Hapanleipä (Finnish Sourdough Rye Bread)
A dense, dark, and deeply flavorful sourdough rye bread, Hapanleipä is a staple in Finnish cuisine. Its characteristic sour taste comes from a long fermentation process, and it's traditionally baked as a flat, round loaf with a hole in the center.

🧂 Ingredients
- 2 packages Active dry yeast(or 5 teaspoons)
- 2 cups Warm water(about 110°F (43°C))
- 3 cups Rye flour(plus more for dusting)
- 1 teaspoon Salt
- 2.5 cups Bread flour(to 3.5 cups, or unbleached all-purpose flour)
- for greasing Butter
👨🍳 Instructions
- 1
In a large bowl, dissolve 1 package (or 2.5 tsp) of yeast in 1 3/4 cups of warm water. Stir in 3 cups of rye flour. Cover and let stand in a warm place for 36-48 hours, or until a strong sour aroma develops.
💡 Tip: The dough should smell 'really stinky' according to tradition. - 2
Dissolve the remaining yeast in 1/4 cup of warm water and add it to the rye mixture.

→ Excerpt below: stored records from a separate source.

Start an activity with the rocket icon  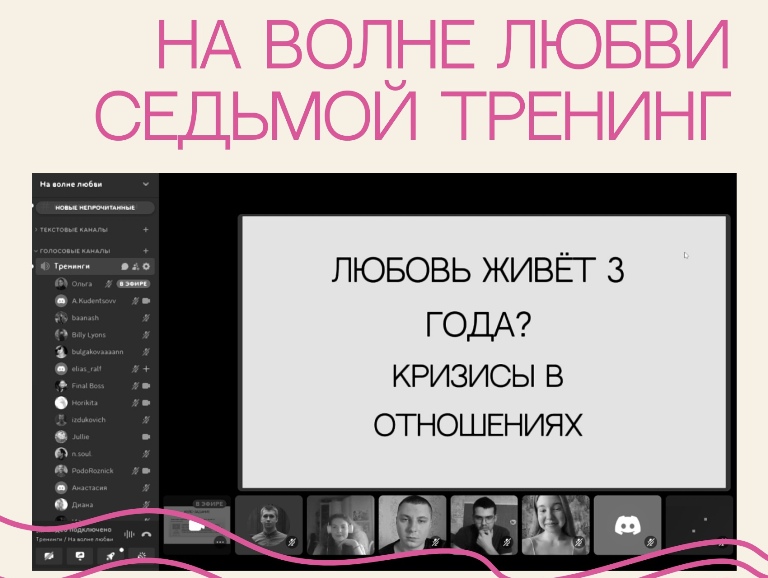point(112,557)
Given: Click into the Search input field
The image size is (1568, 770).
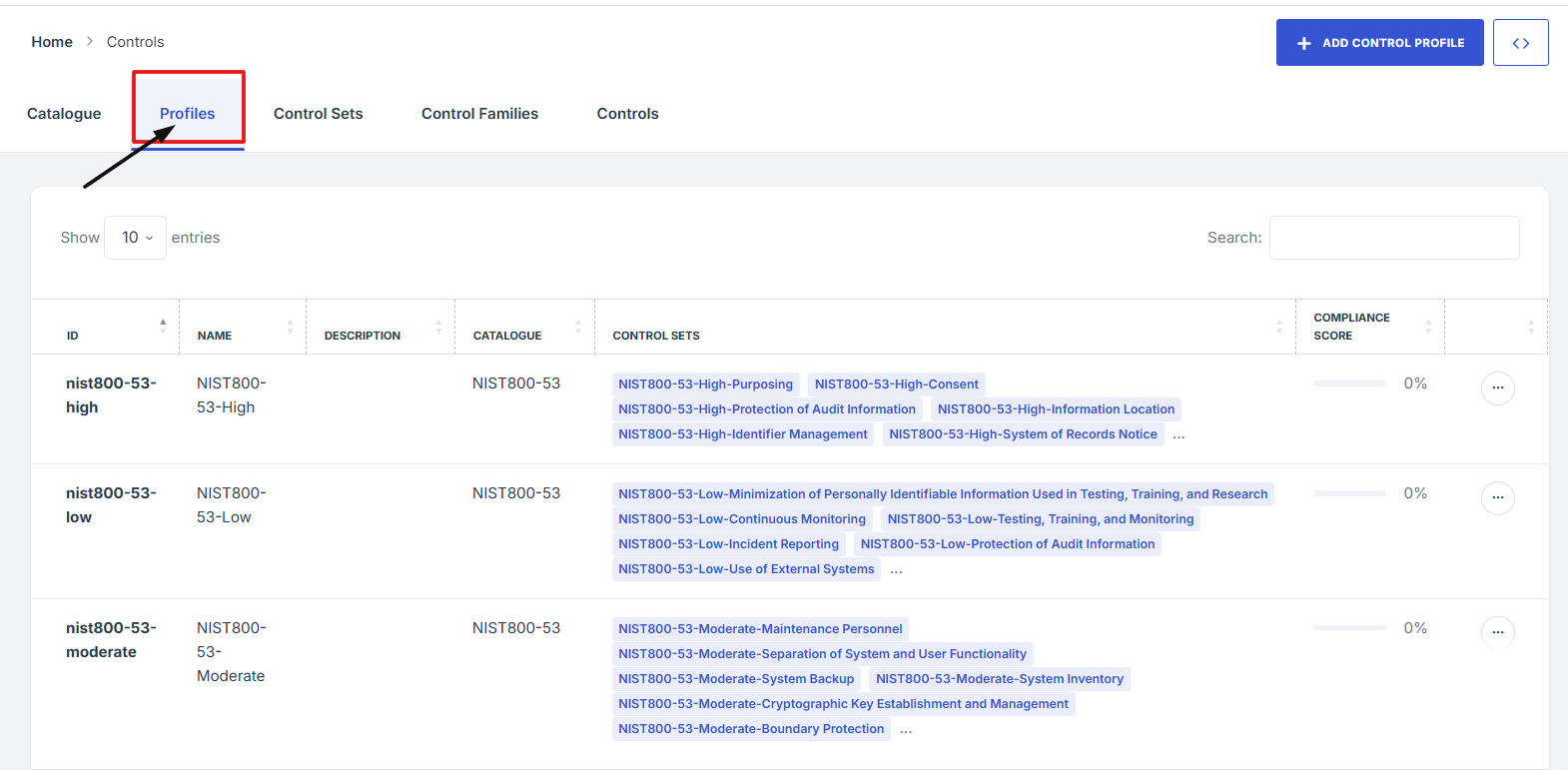Looking at the screenshot, I should click(x=1393, y=238).
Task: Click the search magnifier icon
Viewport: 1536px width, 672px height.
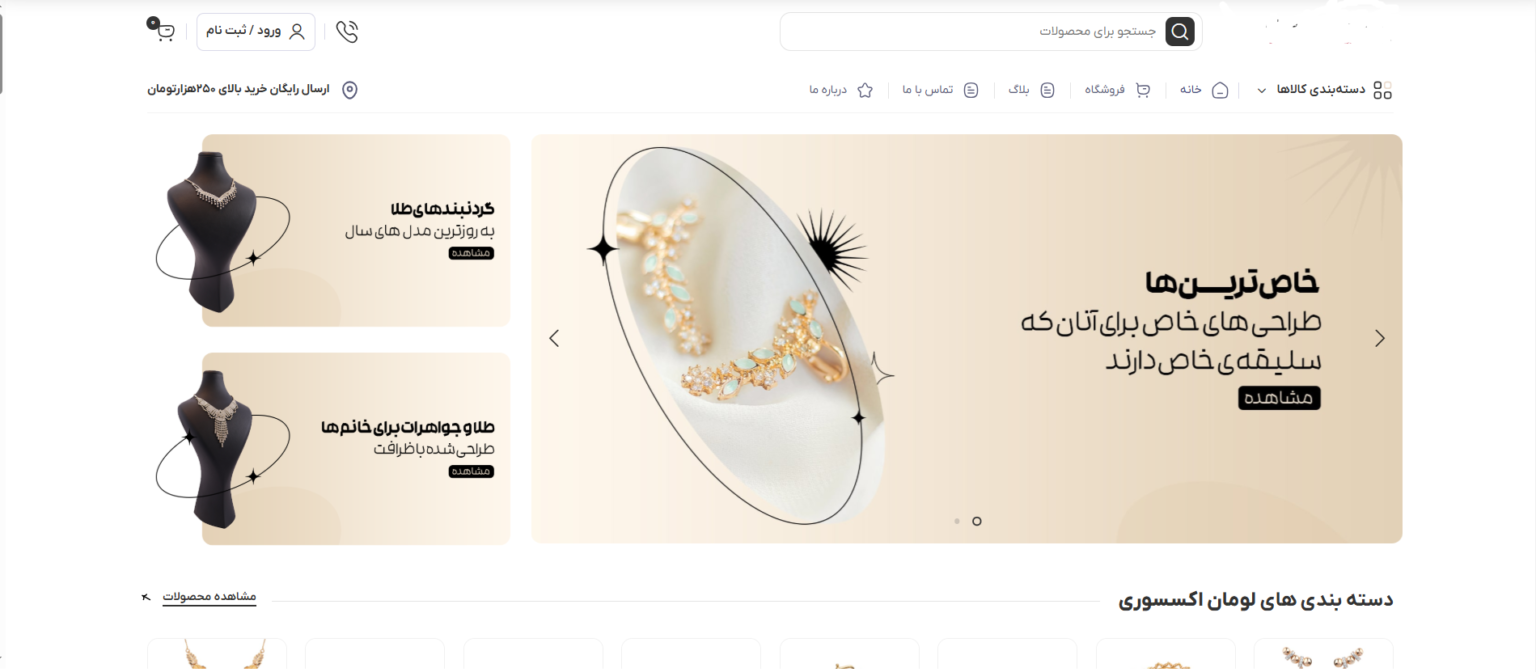Action: click(x=1180, y=32)
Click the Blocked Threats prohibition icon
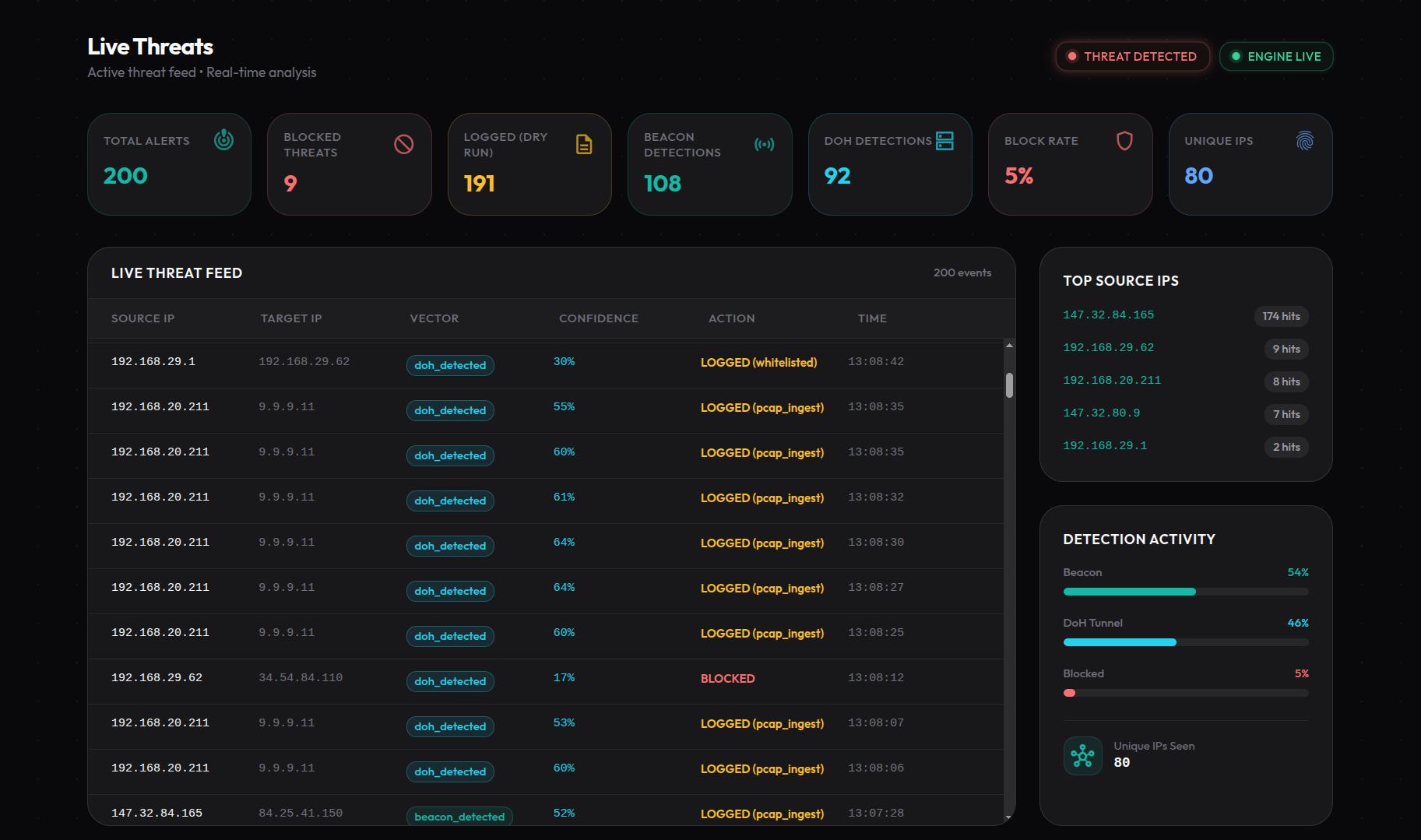The image size is (1421, 840). point(403,144)
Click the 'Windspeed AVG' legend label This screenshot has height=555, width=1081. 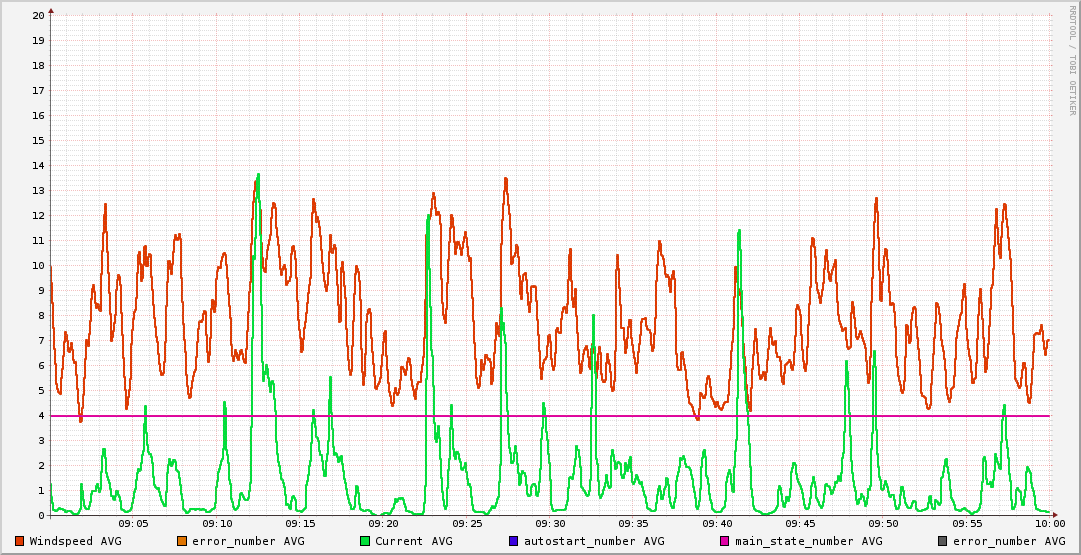point(75,541)
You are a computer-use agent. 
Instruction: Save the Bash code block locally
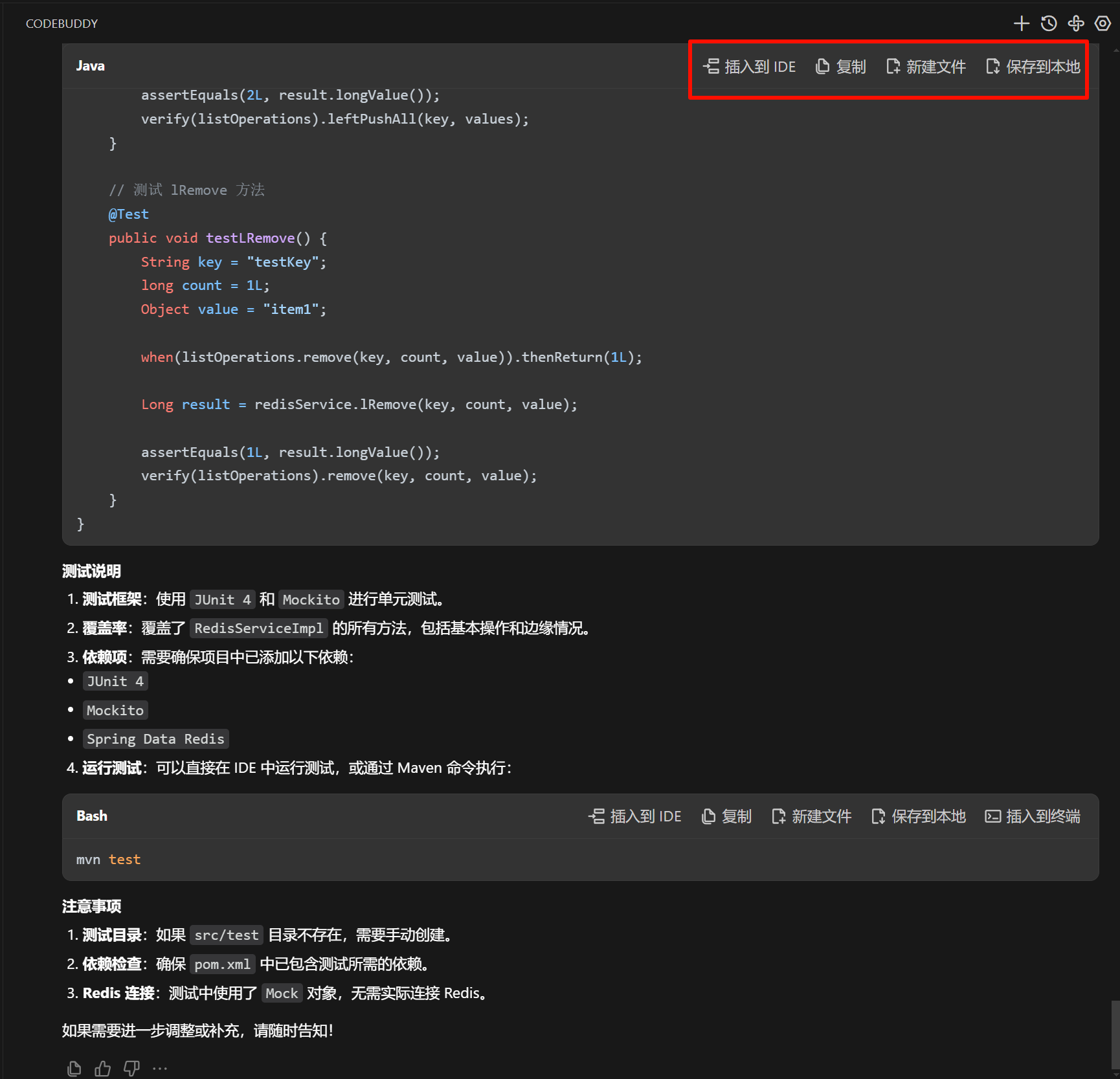918,816
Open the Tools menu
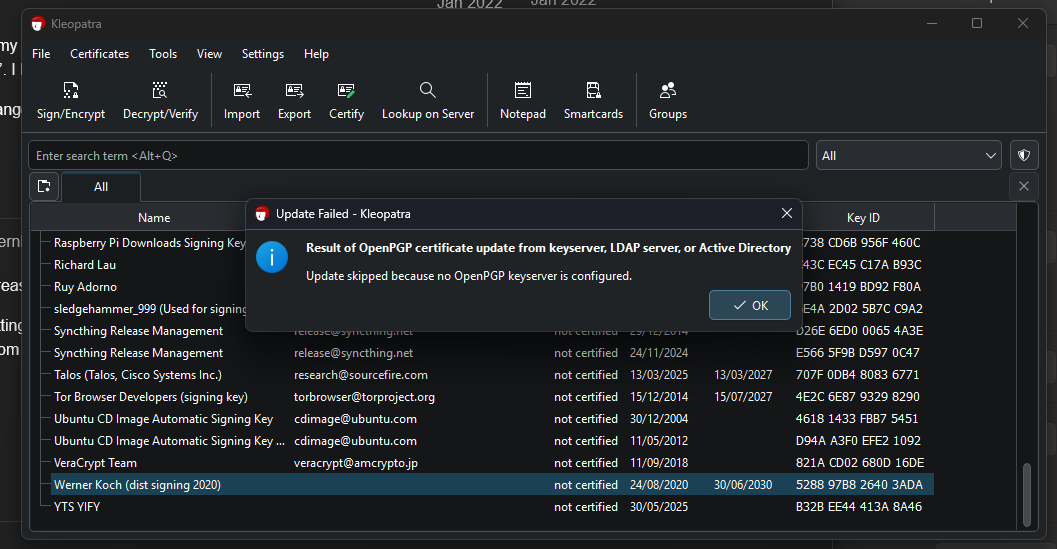Image resolution: width=1057 pixels, height=549 pixels. (x=163, y=54)
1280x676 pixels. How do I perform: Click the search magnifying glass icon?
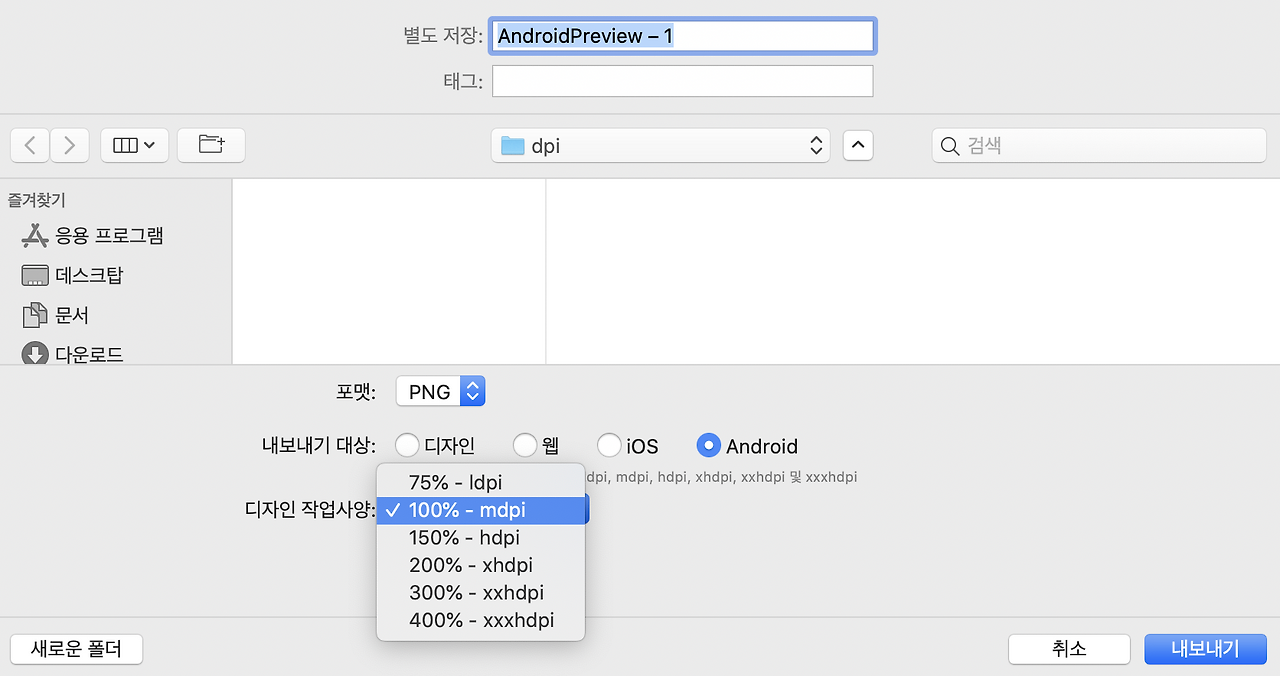pos(949,145)
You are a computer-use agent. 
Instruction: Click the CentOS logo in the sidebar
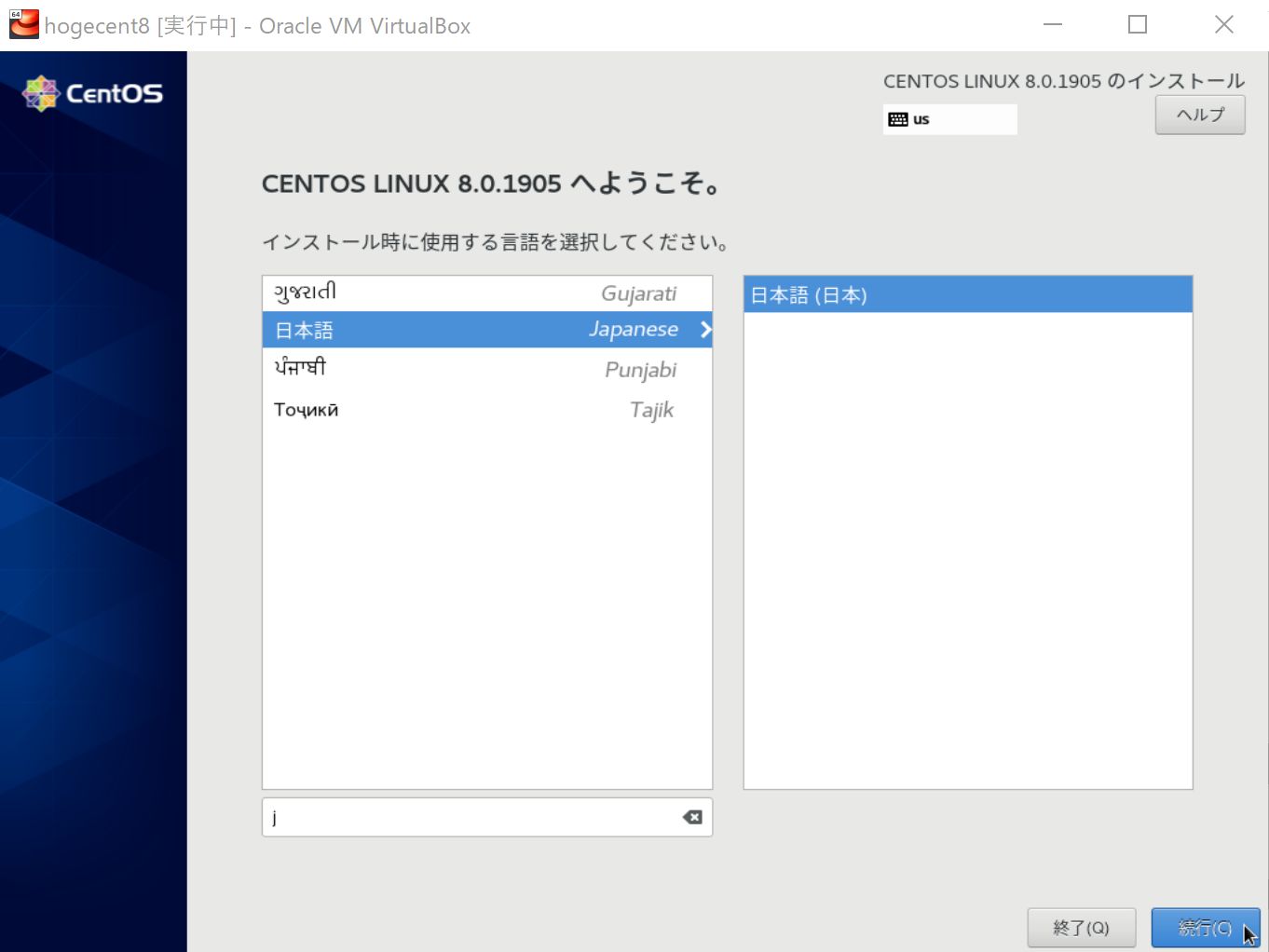93,93
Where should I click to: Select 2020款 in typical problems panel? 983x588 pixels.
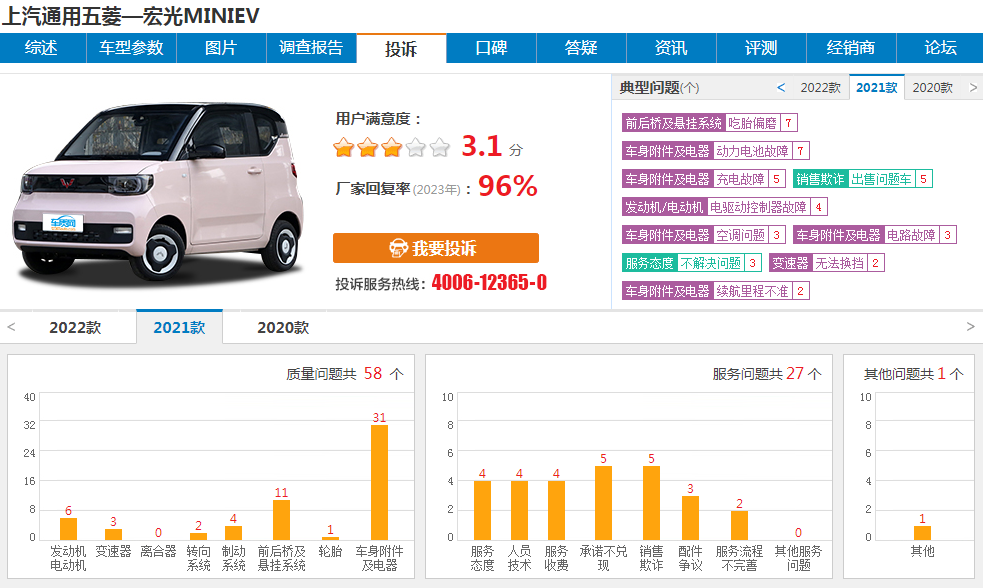932,88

Add salt and stir in enough bread flour to form a stiff dough.
- 3
Let the dough rest for 10 minutes. Turn it out onto a lightly floured board and knead until smooth and elastic, about 10 minutes. Add flour to the board as needed to make it workable.
- 4
Place the dough in a greased bowl, turning to coat. Cover with a damp towel and let rise until doubled in bulk, about 2 hours.
- 5
Punch down the dough, knead briefly, and divide in half. Shape each half into a ball, then flatten into a 12-inch diameter circle on a greased baking sheet. Create a 2-inch diameter hole in the center of each loaf.
- 6
Cover the loaves and let them rise for about 1 hour, until doubled in size. Preheat oven to 375°F (190°C).
- 7
Pierce the loaves all over with a fork. Bake for 25-30 minutes, or until golden brown. Brush the tops with butter and cover with a towel to soften the crust while cooling.
💡 Pro Tips
- ✓The long fermentation is key to the bread's characteristic sourness.
- ✓Using freshly ground rye flour can enhance the enzymatic activity for better flavor.
- ✓Cool completely before slicing.
🔄 Variations
- Some recipes use caraway seeds for added flavor.
- Bake in rectangular loaves for easier slicing, though the traditional shape is round with a hole.